**Work order:** The full data must be written out exactly, with every line included.

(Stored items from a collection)
-----

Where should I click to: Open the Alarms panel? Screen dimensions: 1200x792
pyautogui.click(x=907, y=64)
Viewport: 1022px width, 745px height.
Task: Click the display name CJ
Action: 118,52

-----

**Exercise output:**
Where should I click to: Open the Alarms panel? Screen dimensions: 1200x792
pyautogui.click(x=907, y=64)
Viewport: 1022px width, 745px height.
Task: Click the display name CJ
Action: 118,52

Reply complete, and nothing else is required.